- Input
* * * *
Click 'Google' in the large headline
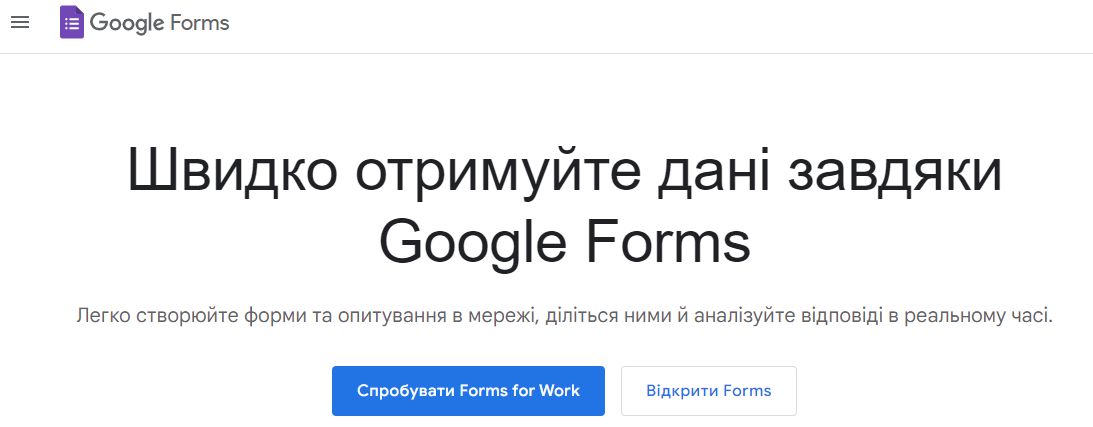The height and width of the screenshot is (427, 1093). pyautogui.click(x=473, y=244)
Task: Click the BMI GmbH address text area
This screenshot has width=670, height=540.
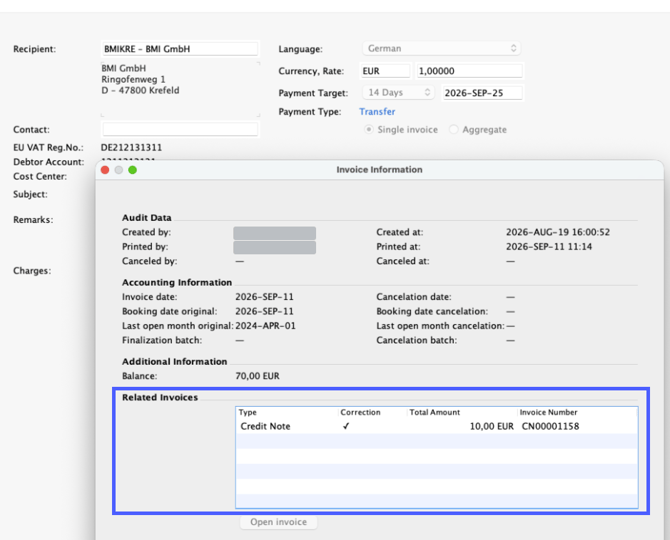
* * * *
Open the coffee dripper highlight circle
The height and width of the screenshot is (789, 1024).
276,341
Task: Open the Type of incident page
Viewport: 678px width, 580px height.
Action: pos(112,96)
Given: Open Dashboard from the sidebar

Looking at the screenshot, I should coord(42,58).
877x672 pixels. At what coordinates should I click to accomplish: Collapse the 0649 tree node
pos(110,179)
* * * *
- What you have to do
Only lines with the word "Task" are wanted, so copy each one from the records.

- Written answer
Task: Click the BMI GmbH address text area
Task: Open the Type of incident page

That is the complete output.